■ Assignment ■
Repeat precisely the span of lines below that opens with the line containing "Registrarse (147, 2473)" and closes with the line containing "[tab] (118, 211)", both included.

[Pixel coordinate grounding data]
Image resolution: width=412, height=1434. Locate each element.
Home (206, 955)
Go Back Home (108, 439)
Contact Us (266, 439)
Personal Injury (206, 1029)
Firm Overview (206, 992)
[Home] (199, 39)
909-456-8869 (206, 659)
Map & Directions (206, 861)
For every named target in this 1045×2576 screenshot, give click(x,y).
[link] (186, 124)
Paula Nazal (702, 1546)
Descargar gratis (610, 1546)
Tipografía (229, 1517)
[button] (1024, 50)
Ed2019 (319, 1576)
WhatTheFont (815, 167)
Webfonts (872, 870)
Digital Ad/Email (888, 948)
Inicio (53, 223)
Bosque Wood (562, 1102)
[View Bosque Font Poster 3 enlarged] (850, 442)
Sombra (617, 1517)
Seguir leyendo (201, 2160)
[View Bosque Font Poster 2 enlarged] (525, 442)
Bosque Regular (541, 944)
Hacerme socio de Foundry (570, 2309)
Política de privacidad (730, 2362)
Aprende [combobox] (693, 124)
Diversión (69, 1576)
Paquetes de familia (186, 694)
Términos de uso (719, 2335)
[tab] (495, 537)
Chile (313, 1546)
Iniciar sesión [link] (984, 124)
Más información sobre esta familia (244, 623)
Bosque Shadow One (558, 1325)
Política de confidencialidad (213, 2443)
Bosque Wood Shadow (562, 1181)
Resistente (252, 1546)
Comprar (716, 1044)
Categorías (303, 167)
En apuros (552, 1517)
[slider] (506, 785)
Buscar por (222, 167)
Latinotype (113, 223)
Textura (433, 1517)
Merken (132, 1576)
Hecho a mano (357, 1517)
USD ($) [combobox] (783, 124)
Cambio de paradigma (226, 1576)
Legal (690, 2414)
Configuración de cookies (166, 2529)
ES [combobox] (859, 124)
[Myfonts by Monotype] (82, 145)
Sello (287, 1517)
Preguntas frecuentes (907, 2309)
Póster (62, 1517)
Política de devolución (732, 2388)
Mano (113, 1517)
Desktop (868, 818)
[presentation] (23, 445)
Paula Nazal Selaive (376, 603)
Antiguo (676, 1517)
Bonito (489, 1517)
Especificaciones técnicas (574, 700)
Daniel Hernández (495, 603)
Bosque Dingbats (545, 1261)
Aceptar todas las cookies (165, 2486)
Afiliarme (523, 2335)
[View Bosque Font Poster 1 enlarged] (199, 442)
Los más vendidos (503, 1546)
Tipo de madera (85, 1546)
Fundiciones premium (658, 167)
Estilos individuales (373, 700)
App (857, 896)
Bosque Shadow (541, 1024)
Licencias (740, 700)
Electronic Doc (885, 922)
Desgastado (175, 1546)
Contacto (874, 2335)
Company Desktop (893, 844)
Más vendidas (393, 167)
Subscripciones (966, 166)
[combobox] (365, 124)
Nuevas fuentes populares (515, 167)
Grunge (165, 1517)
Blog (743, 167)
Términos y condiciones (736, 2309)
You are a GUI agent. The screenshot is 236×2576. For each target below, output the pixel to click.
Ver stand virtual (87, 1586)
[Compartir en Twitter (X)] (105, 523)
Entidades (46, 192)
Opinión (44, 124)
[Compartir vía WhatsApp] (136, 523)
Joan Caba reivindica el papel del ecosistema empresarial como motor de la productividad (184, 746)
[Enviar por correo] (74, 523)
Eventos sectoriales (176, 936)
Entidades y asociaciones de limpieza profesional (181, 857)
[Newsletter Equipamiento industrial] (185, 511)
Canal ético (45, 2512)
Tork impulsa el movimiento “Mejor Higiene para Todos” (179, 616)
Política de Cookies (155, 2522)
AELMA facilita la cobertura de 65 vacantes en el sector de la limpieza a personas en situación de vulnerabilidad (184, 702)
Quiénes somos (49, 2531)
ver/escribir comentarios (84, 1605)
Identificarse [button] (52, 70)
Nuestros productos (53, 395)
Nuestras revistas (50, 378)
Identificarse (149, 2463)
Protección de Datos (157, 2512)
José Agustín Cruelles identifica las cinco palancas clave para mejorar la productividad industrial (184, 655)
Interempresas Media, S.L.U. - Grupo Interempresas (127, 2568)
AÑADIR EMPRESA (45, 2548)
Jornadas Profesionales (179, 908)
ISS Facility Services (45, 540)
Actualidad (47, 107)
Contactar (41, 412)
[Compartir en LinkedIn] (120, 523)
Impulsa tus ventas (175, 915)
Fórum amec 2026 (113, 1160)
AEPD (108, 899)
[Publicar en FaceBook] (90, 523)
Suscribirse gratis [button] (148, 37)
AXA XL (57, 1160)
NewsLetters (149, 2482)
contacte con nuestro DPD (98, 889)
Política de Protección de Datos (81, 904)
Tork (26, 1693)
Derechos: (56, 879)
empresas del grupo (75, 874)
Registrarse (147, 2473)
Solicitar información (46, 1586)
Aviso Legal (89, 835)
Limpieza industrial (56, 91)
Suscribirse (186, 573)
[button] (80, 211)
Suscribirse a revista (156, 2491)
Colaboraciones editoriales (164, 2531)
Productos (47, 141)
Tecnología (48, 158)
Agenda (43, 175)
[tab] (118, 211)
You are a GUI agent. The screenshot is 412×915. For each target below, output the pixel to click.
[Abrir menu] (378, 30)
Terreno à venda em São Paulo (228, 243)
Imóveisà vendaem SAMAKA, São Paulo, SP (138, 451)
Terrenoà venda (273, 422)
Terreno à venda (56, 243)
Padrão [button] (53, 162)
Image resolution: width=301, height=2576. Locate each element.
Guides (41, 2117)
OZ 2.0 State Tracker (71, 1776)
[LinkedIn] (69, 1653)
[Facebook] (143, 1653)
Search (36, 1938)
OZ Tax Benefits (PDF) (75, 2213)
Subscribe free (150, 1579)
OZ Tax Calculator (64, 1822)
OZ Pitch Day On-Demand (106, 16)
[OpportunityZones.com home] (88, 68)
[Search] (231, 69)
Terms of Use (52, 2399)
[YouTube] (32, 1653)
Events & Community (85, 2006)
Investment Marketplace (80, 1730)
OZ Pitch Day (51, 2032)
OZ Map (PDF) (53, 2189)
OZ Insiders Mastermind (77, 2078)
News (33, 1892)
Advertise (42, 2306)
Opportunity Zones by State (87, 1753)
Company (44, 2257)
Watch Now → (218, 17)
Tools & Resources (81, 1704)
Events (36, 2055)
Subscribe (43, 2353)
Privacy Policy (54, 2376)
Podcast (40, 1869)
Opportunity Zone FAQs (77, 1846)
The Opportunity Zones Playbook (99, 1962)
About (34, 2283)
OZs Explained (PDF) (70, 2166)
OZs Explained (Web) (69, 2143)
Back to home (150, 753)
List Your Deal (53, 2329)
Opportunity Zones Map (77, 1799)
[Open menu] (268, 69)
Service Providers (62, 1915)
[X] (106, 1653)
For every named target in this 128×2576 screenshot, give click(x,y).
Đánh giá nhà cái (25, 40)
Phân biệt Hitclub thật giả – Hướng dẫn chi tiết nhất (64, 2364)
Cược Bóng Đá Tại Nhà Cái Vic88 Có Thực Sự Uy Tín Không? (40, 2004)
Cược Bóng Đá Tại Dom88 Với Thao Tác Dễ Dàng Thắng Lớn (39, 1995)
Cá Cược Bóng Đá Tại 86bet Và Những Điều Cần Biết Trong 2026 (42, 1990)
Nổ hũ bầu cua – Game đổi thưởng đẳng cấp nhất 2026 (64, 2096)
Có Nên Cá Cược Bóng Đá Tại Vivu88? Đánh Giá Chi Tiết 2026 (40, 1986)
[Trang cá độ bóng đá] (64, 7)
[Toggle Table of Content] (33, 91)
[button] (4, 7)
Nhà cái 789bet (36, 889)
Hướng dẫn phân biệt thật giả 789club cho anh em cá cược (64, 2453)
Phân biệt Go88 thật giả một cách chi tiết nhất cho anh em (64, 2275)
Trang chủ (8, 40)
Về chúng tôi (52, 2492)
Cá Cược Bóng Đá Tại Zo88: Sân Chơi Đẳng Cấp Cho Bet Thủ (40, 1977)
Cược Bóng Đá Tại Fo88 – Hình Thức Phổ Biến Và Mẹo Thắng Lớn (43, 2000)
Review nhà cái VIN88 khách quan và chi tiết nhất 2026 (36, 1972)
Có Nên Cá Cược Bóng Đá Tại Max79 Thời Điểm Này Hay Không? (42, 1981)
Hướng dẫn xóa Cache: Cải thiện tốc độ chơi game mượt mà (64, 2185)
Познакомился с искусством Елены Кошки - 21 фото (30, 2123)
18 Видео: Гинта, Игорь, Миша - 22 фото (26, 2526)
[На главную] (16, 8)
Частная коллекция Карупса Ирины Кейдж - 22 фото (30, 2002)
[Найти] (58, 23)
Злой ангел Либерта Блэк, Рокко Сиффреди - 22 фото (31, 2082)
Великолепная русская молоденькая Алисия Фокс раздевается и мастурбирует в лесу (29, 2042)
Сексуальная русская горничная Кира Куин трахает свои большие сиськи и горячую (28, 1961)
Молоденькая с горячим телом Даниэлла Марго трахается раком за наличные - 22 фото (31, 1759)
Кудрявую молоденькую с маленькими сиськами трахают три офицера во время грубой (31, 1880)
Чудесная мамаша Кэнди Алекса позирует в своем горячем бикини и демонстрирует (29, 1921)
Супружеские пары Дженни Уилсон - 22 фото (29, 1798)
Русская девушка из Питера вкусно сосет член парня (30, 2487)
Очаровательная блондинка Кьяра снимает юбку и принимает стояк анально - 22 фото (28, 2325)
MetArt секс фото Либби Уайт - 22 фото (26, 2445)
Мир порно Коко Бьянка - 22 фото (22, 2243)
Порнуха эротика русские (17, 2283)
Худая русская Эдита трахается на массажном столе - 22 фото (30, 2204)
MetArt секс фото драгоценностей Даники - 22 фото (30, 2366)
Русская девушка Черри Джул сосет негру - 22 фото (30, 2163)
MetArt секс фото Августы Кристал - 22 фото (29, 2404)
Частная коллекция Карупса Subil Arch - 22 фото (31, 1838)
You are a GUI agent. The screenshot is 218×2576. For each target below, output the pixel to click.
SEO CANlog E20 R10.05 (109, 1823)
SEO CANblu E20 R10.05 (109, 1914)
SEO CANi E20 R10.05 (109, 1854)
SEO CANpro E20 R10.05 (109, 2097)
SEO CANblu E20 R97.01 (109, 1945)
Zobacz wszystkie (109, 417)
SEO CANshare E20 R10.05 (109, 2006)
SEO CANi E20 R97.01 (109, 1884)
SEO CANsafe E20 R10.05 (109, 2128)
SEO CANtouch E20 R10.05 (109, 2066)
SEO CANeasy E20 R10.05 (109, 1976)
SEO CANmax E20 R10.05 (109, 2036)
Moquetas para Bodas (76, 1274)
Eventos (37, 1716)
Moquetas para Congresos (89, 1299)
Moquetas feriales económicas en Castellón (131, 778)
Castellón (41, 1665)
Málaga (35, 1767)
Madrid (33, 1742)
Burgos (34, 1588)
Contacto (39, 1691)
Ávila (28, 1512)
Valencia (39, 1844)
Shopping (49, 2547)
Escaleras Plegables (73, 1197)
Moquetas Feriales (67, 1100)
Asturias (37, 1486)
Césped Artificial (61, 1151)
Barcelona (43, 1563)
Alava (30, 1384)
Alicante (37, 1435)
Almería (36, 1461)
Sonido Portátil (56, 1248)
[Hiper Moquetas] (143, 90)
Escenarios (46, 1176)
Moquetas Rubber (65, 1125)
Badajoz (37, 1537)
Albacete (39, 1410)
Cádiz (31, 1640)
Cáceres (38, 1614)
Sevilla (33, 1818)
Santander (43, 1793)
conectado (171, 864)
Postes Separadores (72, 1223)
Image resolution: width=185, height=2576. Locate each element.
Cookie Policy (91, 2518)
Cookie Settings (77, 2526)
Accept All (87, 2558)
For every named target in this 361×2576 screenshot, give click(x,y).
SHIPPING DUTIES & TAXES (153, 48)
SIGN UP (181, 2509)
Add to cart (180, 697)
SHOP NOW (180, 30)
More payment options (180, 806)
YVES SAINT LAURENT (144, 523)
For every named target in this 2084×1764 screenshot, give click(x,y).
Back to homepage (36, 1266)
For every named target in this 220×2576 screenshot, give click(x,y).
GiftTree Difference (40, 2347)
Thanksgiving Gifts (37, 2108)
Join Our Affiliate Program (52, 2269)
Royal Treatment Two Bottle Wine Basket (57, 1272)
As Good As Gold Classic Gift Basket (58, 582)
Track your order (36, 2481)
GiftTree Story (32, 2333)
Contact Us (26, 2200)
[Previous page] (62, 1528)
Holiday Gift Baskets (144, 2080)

■ Result of this task ■
Registrarse (147, 2473)
Solicitar información (46, 1586)
Aviso Legal (89, 835)
Limpieza industrial (56, 91)
Suscribirse (186, 573)
[button] (80, 211)
Suscribirse a revista (156, 2491)
Colaboraciones editoriales (164, 2531)
Productos (47, 141)
Tecnología (48, 158)
Agenda (43, 175)
[tab] (118, 211)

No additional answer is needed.